(Entries on finding words and elements)
┄┄┄┄┄┄┄┄┄┄

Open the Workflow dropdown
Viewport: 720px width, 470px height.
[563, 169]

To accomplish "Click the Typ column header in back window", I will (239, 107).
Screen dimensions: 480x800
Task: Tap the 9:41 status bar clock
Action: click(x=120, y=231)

┄┄┄┄┄┄┄┄┄┄

§ To do
Please format the lines of the records above as a numbered list, leaving out any blank lines.

§ Exercise output
1. Open the Workflow dropdown
2. Viewport: 720px width, 470px height.
3. [563, 169]
4. To accomplish "Click the Typ column header in back window", I will (239, 107).
5. Screen dimensions: 480x800
6. Task: Tap the 9:41 status bar clock
7. Action: click(x=120, y=231)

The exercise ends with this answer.